PASSAGE PROVIDED below:
ACL question
steveo1985
Member Posts: 60 ■■□□□□□□□□
in CCNA & CCENT
If i create a extended ACL to block DNS what do i use?
access-list 110 deny tcp any host 172.16.30.5 eq 53
or
access-list 110 deny udp any host 172.16.30.5 eq 53
or
is there a different command as DNS falls into both TCP and UDP? would you put the list twice, once for each TCP and UDP or would you do this?
access-list 110 deny tcp udp any host 172.16.30.5 eq 53
access-list 110 deny tcp any host 172.16.30.5 eq 53
or
access-list 110 deny udp any host 172.16.30.5 eq 53
or
is there a different command as DNS falls into both TCP and UDP? would you put the list twice, once for each TCP and UDP or would you do this?
access-list 110 deny tcp udp any host 172.16.30.5 eq 53
Comments
-
mikearama
Member Posts: 749
You're not wrong... two statements are required.
Here's a page I'd bookmarked a while back... CTRL-F down to the DNS section, and you'll see that both commands are required.
http://www.cisco.com/warp/public/707/tacl.html
Specifically...
End of PASSAGE PROVIDED.
DATASET EXCERPTS below:
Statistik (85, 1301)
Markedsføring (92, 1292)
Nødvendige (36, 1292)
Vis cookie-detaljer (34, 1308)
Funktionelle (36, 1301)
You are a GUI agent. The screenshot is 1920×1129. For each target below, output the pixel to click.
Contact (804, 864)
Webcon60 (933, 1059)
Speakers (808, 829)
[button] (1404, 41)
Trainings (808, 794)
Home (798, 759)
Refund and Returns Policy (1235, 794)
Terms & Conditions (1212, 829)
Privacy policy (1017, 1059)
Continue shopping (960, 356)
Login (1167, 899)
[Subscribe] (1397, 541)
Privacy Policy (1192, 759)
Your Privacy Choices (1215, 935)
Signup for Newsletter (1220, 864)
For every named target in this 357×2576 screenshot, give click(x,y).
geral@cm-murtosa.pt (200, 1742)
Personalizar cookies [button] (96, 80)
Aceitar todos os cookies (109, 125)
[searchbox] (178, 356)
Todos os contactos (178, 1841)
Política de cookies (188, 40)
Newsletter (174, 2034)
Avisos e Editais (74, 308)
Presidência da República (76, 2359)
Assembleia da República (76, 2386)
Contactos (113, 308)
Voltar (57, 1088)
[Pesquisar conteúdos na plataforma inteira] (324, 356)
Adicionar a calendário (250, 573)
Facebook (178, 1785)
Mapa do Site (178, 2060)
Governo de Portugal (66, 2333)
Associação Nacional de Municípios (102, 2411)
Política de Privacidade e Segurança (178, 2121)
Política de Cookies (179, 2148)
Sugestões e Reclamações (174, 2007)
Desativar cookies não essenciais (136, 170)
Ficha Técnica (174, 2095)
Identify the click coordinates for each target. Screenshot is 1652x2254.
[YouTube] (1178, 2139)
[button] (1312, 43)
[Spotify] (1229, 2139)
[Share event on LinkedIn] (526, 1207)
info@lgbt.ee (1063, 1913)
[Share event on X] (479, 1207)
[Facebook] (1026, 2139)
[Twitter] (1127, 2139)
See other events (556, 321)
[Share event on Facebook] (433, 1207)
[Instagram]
End of DATASET EXCERPTS.
PROBLEMS TO WORK ON
(1) Using the ACL thread, mark each statement yes or no, and back up each answer with the exact words from the thread that decide it: (a) The poster asks about blocking DNS with a standard ACL. (b) The reply says two statements are required. (c) The reply says the DNS section of the linked page shows that only the UDP command is needed.
(2) Put this sentence from the ACL thread into Spanish: "is there a different command as DNS falls into both TCP and UDP?"
(3) Write out the part of the ACL thread from "Here's a page" up to and including "Specifically...".
Work from the ACL thread alone, not the rows.

SOLUTIONS TO THE EXERCISE
(1)
(a) No: "If i create a extended ACL to block DNS what do i use?"
(b) Yes: "two statements are required."
(c) No: "you'll see that both commands are required."

(2) ¿Hay un comando diferente, ya que DNS usa tanto TCP como UDP?

(3)
Here's a page I'd bookmarked a while back... CTRL-F down to the DNS section, and you'll see that both commands are required.
http://www.cisco.com/warp/public/707/tacl.html
Specifically...